Montag, 17. Januar 2011

Nächtlicher Besuch

Aus dem Schattenreich
Kommentar
Eine ganze Zeitlang habe ich in dem leeren Entree gestanden und bin durch die sogar mitten in der Saison – wenn von einer Saison in dieser Gegend überhaupt die Rede sein kann – völlig verlassenen Räume gewandert, ehe ich auf eine verschreckte junge Frau stieß, die mir nach einigem zwecklosen Herumsuchen im Register der Rezeption, einen mächtigen, an einer hölzernen Birne hängenden Zimmerschlüssel reichte.
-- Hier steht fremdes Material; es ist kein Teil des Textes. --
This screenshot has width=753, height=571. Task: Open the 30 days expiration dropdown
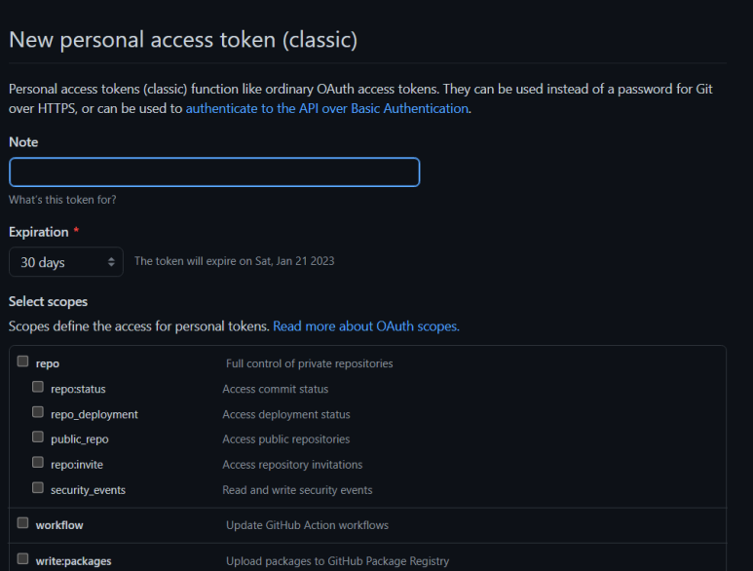click(66, 262)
Es fiel mir auf, daß sie nach der Mode der dreißiger Jahre gekleidet war und daß sie es vermied, mich anzusehen. Immer war ihr Blick auf den Boden gesenkt oder ging durch einen hindurch, als sei man gar nicht vorhanden. Es war schon lange nach Mitternacht, als es an die Zimmertür leise klopfte. Ich mußte nicht geweckt werden, ich schlafe immer erst gegen Morgen ein, bis dahin aber pflege ich bäuchlings wach im Bett zu liegen, das Gesicht ins Kissen gedrückt, die Arme ausgestreckt und die Hände über dem Kopf verschlungen. Ich hatte das Klopfen gleich gehört. Wer ist es? fragte ich. Ein unverständliches Murmeln, leiser als das Klopfen, antwortete. Es ist offen, sagte ich und drehte das elektrische Licht auf. Ein kleines schwaches Frauenzimmer in einem großen Umhängetuch trat ein.